A severe cholera epidemic has spread from Darfur, as displaced Sudanese fled the violence. Since early 2025, cholera has killed over one thousand people in Sudan and has spread rapidly across the country. By mid-July, the first cases were reported in Chad, which is sheltering over one million Sudanese refugees on its territory.
The disease has been spreading in refugee camps and nearby villages, where the population’s vulnerability and the lack of health infrastructure create a fertile ground for the disease to spread. Refugee camps have a shortage of drinking water and latrines, and open defecation has become widespread due to a lack of alternatives, fostering conditions that allow the cholera bacteria to spread within hours.
Alarming figures
In the east of the country, nearly 100 people have already died between July 13, when the first suspected case was reported in Chad, and August 30. The fatality rate is dramatic: at 6.8%, it is one of the highest in the world. Overall, over 1,400 suspected cases have been recorded in the east of the country, mainly women.
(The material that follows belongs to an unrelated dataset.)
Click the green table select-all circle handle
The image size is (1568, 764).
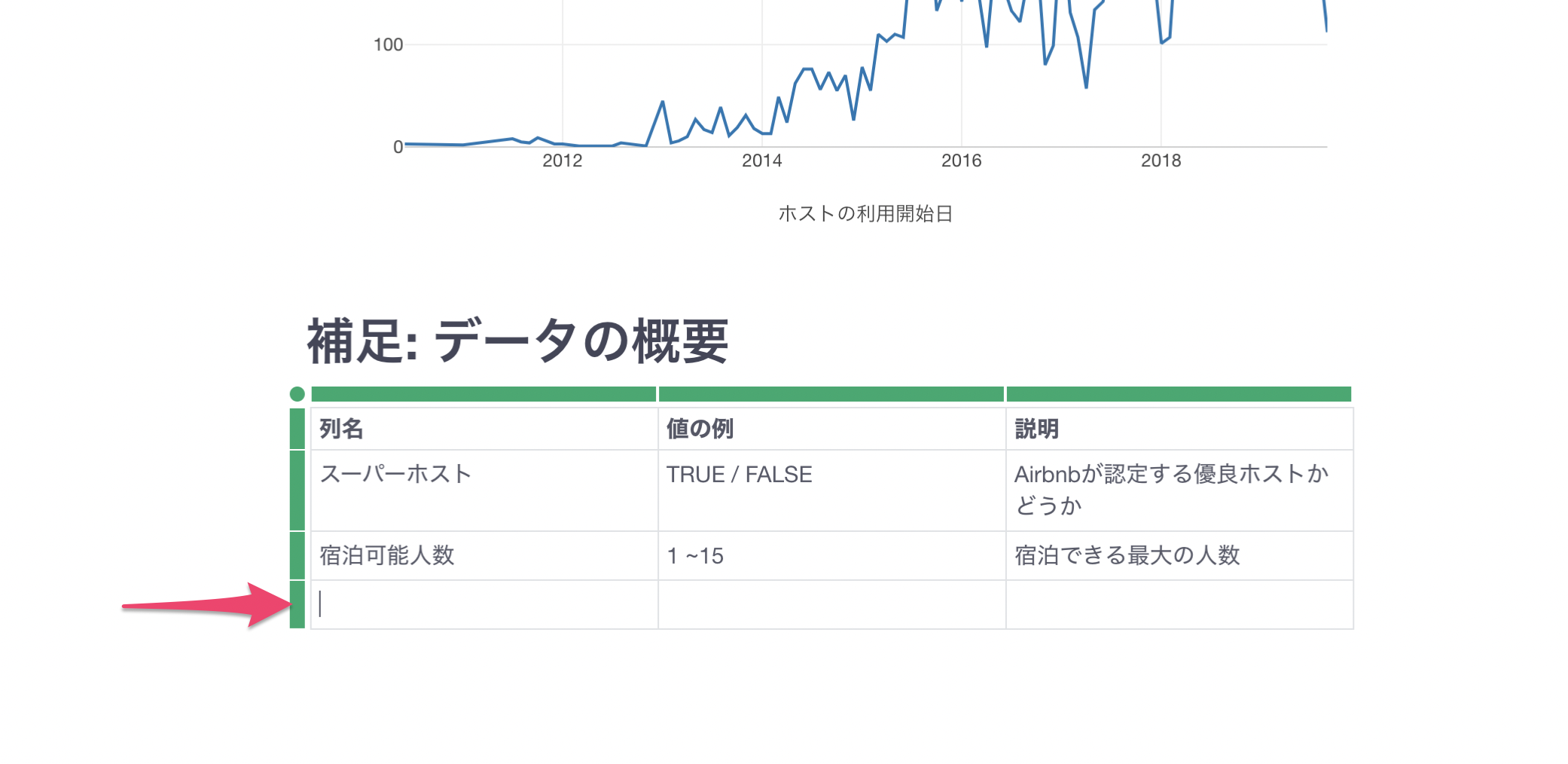click(x=297, y=394)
In the Chokoyane health district, the outbreak’s epicenter, ALIMA is providing emergency care to patients in two cholera treatment units (CTUs). In one month, 140 infected people have come to the Kushagin CTU, whose current capacity is limited to 15 beds. In Kaoukaou, around 100 patients have been treated since mid-August.
“New patients are arriving every day, and the disease is spreading extremely fast. The lack of toilets, unsafe water, and gatherings for weddings or baptisms, for example, fuel transmission. If we fail to bring the outbreak under control in the affected camps and villages, it could spread to the entire country.”
Dr. Samaké, ALIMA’s cholera emergency coordinator in Chokoyane

An urgent and coordinated response is needed
The cholera outbreak is occurring as seasonal floods are hindering health response efforts and further exacerbating the risk of spread, contaminating wells and water points, and facilitating the movement of the cholera vibrio. This shows the urgency of a large-scale and coordinated response.
Vaccination campaigns have been launched by Chad’s Ministry of Health, targeting the entire population over the age of one. Thousands of vaccines have already reached some health centers, but supplies remain largely insufficient.
The response to an epidemic also involves major prevention campaigns among the population to contain the spread of the bacteria.

“ALIMA trains community relays who take advantage of village ceremonies and other gatherings to raise awareness on good practices, such as regular handwashing, drinking safe water rather than runoff water, using latrines, or seeking care as soon as the first symptoms of the disease appear, etc.”
Dr. Samaké
A regional threat
The situation in Chad is not isolated. With the mass displacement of refugees, cases of cholera have also been confirmed in South Sudan, and international organizations fear a wider spread throughout the region.
In Tawila, in North Darfur, Sudan, ALIMA’s medical teams are on the front line of the response. They have already treated over a thousand patients in just one month.
“What is at stake today is not only the health of refugees or border populations, it’s the ability of the entire country, and even the region, to mount with the various actors involved a response plan capable of containing this deadly epidemic.”
Dr. Rodrigue Alitanou, ALIMA’s Director of Operations.
The cholera epidemic emergency response is a joint effort with NGOs Solidarités International and ACTED, supported by funding from the Start Fund.
¹ The case-fatality rate measures the severity of a disease among those who are infected. This differs from the mortality rate, which reflects the disease’s impact on the entire population.